#### Extracted material ####

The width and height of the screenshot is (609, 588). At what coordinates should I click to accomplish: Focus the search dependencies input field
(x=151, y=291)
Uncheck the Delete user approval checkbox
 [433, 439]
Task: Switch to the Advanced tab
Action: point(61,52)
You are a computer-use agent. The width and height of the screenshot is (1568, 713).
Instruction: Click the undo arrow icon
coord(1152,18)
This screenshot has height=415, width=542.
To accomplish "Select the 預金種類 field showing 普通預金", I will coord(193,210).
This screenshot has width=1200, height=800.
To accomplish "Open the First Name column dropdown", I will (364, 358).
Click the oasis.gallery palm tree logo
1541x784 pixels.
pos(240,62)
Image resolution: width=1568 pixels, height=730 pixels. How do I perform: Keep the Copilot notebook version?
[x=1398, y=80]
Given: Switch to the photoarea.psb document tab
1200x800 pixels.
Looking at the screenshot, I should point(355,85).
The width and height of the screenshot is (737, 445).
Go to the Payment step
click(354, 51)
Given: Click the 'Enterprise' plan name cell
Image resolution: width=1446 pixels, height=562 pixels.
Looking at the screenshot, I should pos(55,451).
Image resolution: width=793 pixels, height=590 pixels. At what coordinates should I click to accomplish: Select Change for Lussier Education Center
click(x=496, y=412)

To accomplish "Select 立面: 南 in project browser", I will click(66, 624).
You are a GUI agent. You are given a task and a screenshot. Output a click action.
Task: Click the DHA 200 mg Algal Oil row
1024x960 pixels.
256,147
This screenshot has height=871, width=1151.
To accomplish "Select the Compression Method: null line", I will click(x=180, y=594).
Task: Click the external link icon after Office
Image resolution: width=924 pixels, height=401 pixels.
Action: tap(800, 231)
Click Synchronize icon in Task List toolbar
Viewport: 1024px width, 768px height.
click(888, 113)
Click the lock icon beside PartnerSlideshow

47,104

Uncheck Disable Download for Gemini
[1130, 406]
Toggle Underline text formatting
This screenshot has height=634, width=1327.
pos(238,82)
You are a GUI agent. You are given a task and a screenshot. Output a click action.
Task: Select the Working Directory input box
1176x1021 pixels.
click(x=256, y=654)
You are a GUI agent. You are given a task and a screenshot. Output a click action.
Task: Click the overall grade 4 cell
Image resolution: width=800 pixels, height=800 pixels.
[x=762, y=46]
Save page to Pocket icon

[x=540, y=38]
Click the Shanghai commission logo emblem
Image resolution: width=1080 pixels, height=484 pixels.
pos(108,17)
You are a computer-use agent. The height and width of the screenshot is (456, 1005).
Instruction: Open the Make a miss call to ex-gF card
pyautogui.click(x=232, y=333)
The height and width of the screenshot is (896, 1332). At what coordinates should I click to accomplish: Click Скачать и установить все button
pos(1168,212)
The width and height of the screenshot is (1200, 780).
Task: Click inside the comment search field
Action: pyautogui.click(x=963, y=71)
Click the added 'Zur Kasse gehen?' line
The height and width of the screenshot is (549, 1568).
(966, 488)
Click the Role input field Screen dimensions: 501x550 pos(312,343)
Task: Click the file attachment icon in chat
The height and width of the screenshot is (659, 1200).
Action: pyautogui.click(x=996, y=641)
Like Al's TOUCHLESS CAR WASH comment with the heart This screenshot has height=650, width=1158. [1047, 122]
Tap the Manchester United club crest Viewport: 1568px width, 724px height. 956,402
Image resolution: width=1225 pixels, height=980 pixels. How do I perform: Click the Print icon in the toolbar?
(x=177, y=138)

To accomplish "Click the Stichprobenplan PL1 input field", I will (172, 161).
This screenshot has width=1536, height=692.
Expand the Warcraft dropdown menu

####

Exercise brief ::
Go to the line in the listing above that has "The height and width of the screenshot is (549, 1568)." in it. Set down that line and each one after it, exactly.

Answer box ::
The height and width of the screenshot is (549, 1568).
(966, 488)
Click the Role input field Screen dimensions: 501x550 pos(312,343)
Task: Click the file attachment icon in chat
The height and width of the screenshot is (659, 1200).
Action: pyautogui.click(x=996, y=641)
Like Al's TOUCHLESS CAR WASH comment with the heart This screenshot has height=650, width=1158. [1047, 122]
Tap the Manchester United club crest Viewport: 1568px width, 724px height. 956,402
Image resolution: width=1225 pixels, height=980 pixels. How do I perform: Click the Print icon in the toolbar?
(x=177, y=138)

To accomplish "Click the Stichprobenplan PL1 input field", I will (172, 161).
This screenshot has width=1536, height=692.
Expand the Warcraft dropdown menu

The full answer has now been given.